Bu hep farklı karakteri oynamak mı?
Evet, hep farklı karakteri seçiyorum. Ama çok benzer bir karakter gelirse ve gönlüm akarsa onu da kendime bir challenge yapıp çok başka bir yerden oynuyorum.
Niye oyuncusun?
Daha çok mutlu olmak için herhalde. Çünkü Uluslararası İlişkiler okuyordum ben. Üçüncü sınıfta kapağı kapattım ve sınava girdim.

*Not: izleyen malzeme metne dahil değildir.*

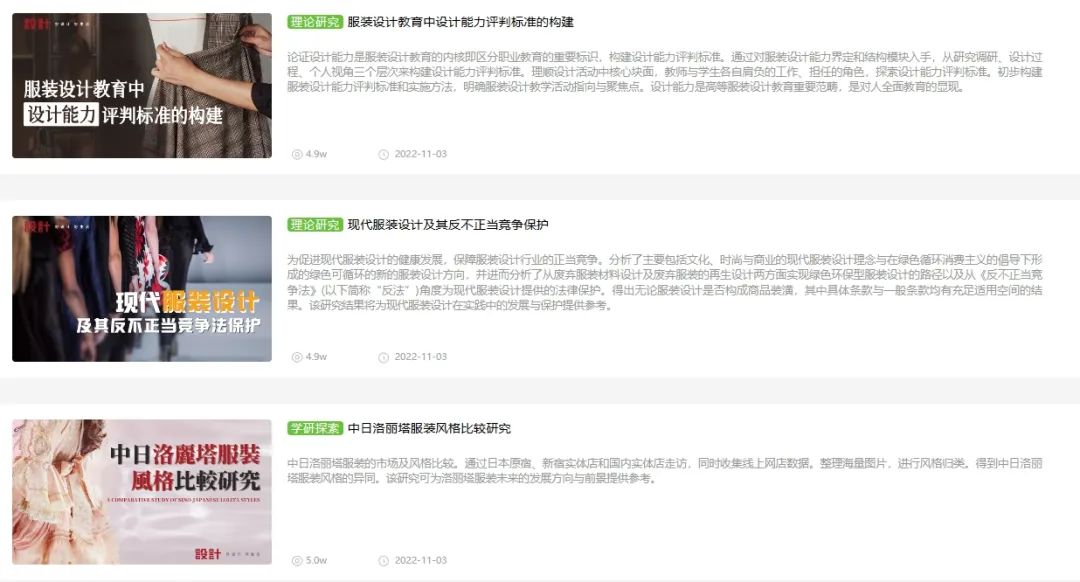Click the clock icon in the 现代服装设计 article
Viewport: 1080px width, 582px height.
384,357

Ailem karşı olmasına rağmen. Şunu fark ettim; ben mutlu olacağım bir şey yapmak istiyorum. Siyaset bilimleri kitabını hobi olarak istersem okumalıyım. Ama zorla okumamalıyım. Bu beni hayatım boyunca mutlu etmeyecek bir şey. Benim için mutluluk çok kıymetli.
Dilediğin kişiye, dilediğin bir soruyu 83 milyonun izlediği bir programda sorma imkanı verildi sana. Bu kim olurdu ve ona ne sorardın?
Çok sevdiğim yönetmenler var. Bağımsız filmlerinde beni neden oynatmıyorlar? Senaryosunu çok sevdiğimi bir bağımsız işte oynamak istiyorum. Türkiye’deki bir sürü yönetmeni bu anlamda çok beğeniyorum.